Le risorse del pianeta (quali le fonti energetiche non rinnovabili e le materie prime) non sono infinte; il modello economico di tipo lineare, con lo smaltimento del bene a fine vita, crea pesanti conseguenze in termini ambientali. Perciò le economie più evolute stanno sviluppando tecnologie che favoriscano il reimpiego e il riciclo dei materiali non più utilizzabili. Dunque, si allarga il modello di “economia circolare”, in cui tutte le attività sono gestite in modo che i rifiuti diventino risorse per gli stessi produttori o per altri. Anche le aziende del settore della fonderia, da sempre impegnate nel riutilizzo di materiali ferrosi e non ferrosi, stanno perseguendo da qualche anno l’obiettivo “zero rifiuti” mediante la razionalizzazione dei processi e la ricerca di soluzioni che consentano il reimpiego della maggior parte degli scarti delle varie fasi del ciclo produttivo: dalle scorie di fusione alle terre di formatura esauste, ai residui dei processi di depurazione delle emissioni.

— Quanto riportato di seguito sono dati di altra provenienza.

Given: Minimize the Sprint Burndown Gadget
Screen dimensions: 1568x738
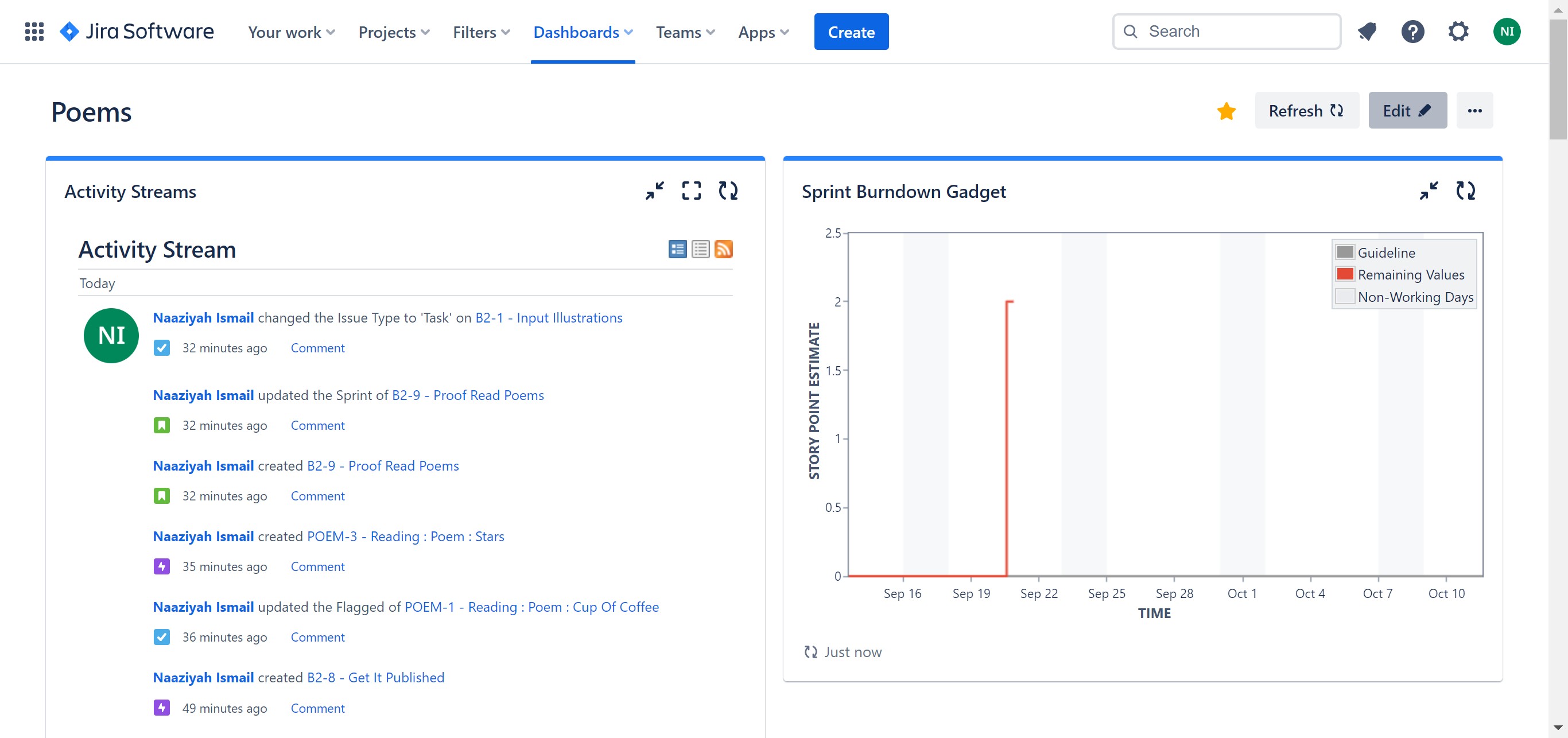Looking at the screenshot, I should (1429, 191).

Il seminario spiega in particolare le strategie del comparto per trasformare la linearità dei sistemi produttivi in circolarità; accenna pure al sostegno offerto dalle associazioni imprenditoriali (Confindustria e federate); ma soprattutto agli orientamenti della politica industriale italiana ed europea, per raggiungere tale ambizioso traguardo.